Update, June 26: We’ve revised these posts to reflect the text of the Senate bill released June 22.

The Senate Republican health bill lowers the annual increase in state Medicaid funding under a per capita cap below the House bill’s already inadequate rate starting in 2025. That means states would have to absorb even deeper cuts in federal Medicaid funding than under the House bill — which would cut federal Medicaid spending by $834 billion over ten years and slash enrollment by 14 million by 2026, relative to current law, the Congressional Budget Office (CBO) estimates.

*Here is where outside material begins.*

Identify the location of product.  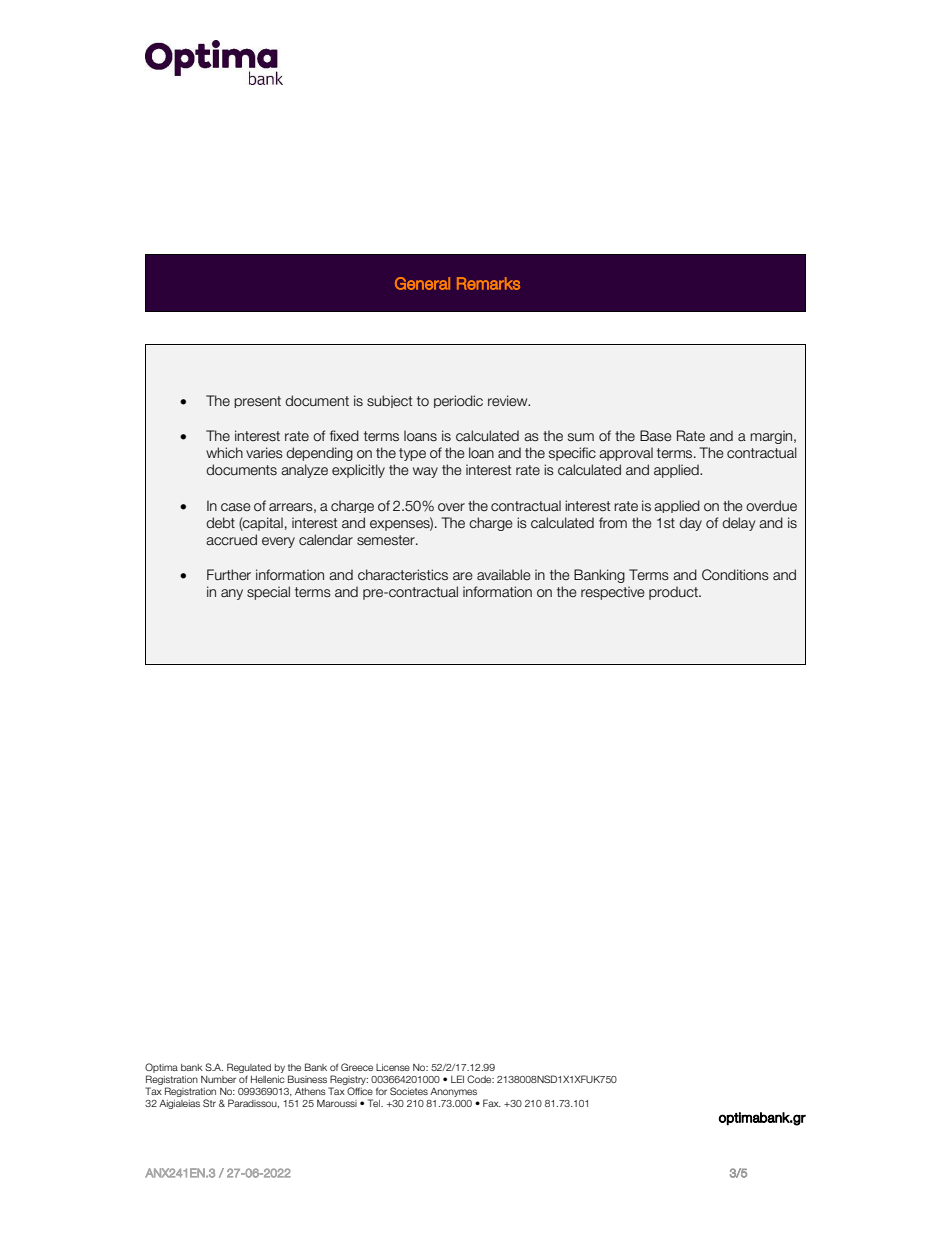
(674, 593).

The House bill’s per capita cap is expected to grow more slowly than Medicaid costs per beneficiary, according to CBO, cutting federal Medicaid funding and shifting costs to states, which would be responsible for all Medicaid costs that exceed the cap. Specifically, CBO expects Medicaid per beneficiary costs to rise by 4.4 percent a year over the next decade, on average. But the per capita cap would take a state’s Medicaid spending per beneficiary in fiscal year 2016 and increase it annually through 2019 only by the medical care component of the Consumer Price Index (M-CPI), which CBO expects to grow by 3.7 percent per year. Starting in 2020, when the cap takes effect, it would grow by a mix of M-CPI or M-CPI plus 1 percentage point (depending on the beneficiary population group).

The Senate bill would lower the growth rate to general inflation (CPI-U) for all beneficiary groups starting around 2025. This would produce even larger cuts, as CBO projects general inflation to grow by only 2.4 percent a year. (See graph.) We expect this smaller growth rate to raise the federal Medicaid funding cut for states under the per capita cap by hundreds of billions of dollars, compared to the House bill, over the subsequent decade (2027 to 2036). This greater cost shift would force states to make even deeper and more damaging cuts to Medicaid eligibility, benefits, and provider payments than under the House bill.

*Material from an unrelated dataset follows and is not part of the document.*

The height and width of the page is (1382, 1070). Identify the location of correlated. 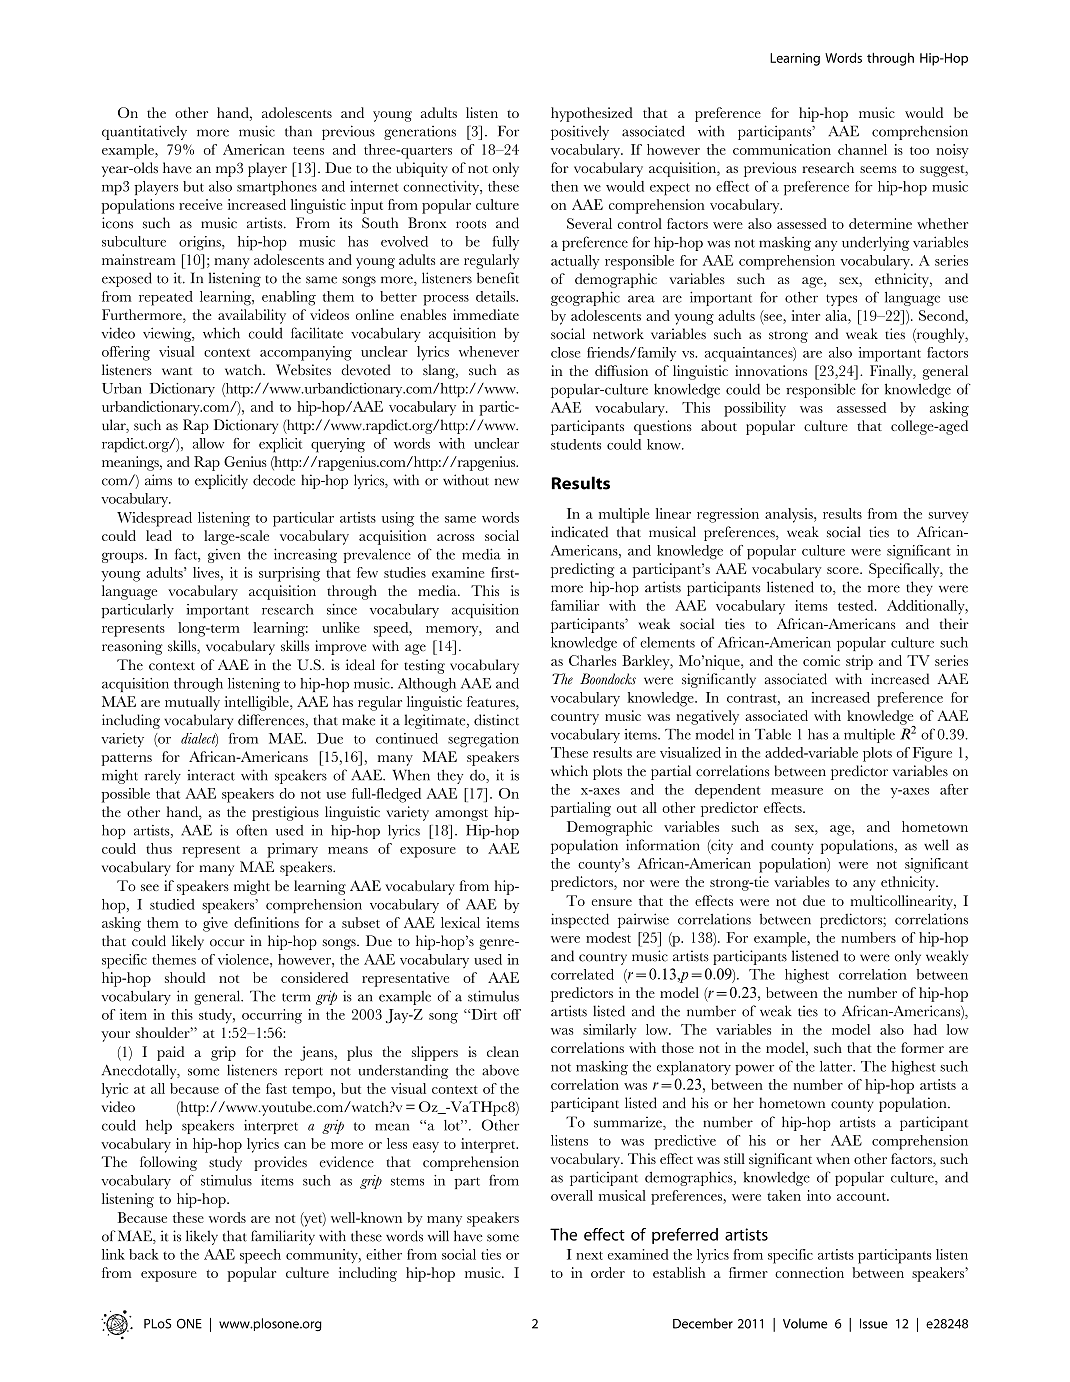
(582, 974).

Moreover, the lower growth rate would take effect just as the population’s aging is raising Medicaid costs, as the Urban Institute, Kaiser Family Foundation, and AARP note. The share of seniors who are 85 and older will rise substantially in future decades as the huge baby-boom population moves into “old-old” age. Seniors aged 85 and older have much higher health care costs than younger elderly people because they have more serious and chronic health problems and are likelier to require nursing home and other long-term services and supports. In 2011, average Medicaid costs were more than 2.5 times higher for beneficiaries 85 and older than for those aged 65 to 74. All 32 states with available projections estimate that the share of their seniors who are 85 and older will rise between 2025 and 2035, and well more than half of them project an increase of at least 25 percent. Alaska projects a 76 percent increase.

Further, cutting the growth rate in federal Medicaid funding would also leave states even less able to address higher-than-expected costs stemming from public health emergencies like another opioid crisis (which has driven up Medicaid costs among the states most deeply affected), a new epidemic, or costly breakthrough drugs and treatments.